→ **Page excerpt**:
WASHINGTON (CNS) -- During the weeks before Christmas, Catholic churches stand out for what they are missing.
Unlike stores, malls, public buildings and homes that start gearing up for Christmas at least by Thanksgiving, churches appear almost stark save for Advent wreaths and maybe some greenery or white lights.
"The chance for us to be a little out of sync or a little countercultural is not a bad thing," said Paulist Father Larry Rice, director of the University Catholic Center at the University of Texas at Austin.
By the same token, he is not about to completely avoid listening to Christmas music until Dec. 24 either. The key is to experience that "being out of sync feeling in a way that is helpful and teaches us something about our faith," he told Catholic News Service.
Others find with the frenetic pace of the Christmas season it is calming to go into an undecorated church and sing more somber hymns like "O Come, O Come, Emmanuel." But that shouldn't be the only draw, noted Jesuit Father Bruce Morrill, who is the Edward A. Malloy professor of Catholic studies at Vanderbilt University Divinity School in Nashville, Tennessee.
He said the dissonance between how the church and society at large celebrate Christmas is that the church celebration begins, not ends, Dec. 25. The shopping season and Christian church calendar overlap, but don't connect, he added.
And even though Catholic churches -- in liturgies at least -- steer clear of Christmas carols during Advent and keep their decorations to a minimum, Father Morrill said he isn't about to advise Catholic families to do the same.
Even though Catholic churches keep their decorations to a minimum during Advent, Father Morrill isn't about to advise Catholic families to do the same.
"It's hard to tell people what to do with their rituals and symbols," he said, adding, "that horse is out of the barn."
He remembers a family on the street in Maine where he grew up who didn't put their Christmas decorations up until Dec. 24 and didn't take them down until Candlemas, commemorating the presentation of Jesus in the temple, which is celebrated Feb. 2 -- the 40th day of the Christmas season.
He is pretty sure that family's children or grandchildren aren't keeping up that tradition.
Father Rice similarly doesn't give families a lot of advice on when to do Christmas decorating, but when he has been pressed on it, he said, he has advised families to do it in stages -- such as put up the tree and have simple decorations on it and then add to this on Christmas Eve.

→ **Material**:
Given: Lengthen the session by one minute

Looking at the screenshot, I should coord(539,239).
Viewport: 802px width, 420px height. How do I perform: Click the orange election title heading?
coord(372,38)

→ **Directive**:
Answer these questions about the article on Catholic churches during Advent:
(a) What center does Father Larry Rice direct?
(b) On what date is Candlemas celebrated?
(c) Which hymn is named as an example of the more somber hymns sung in an undecorated church?

→ **Completed exercise**:
(a) The University Catholic Center at the University of Texas at Austin.
(b) Feb. 2.
(c) "O Come, O Come, Emmanuel."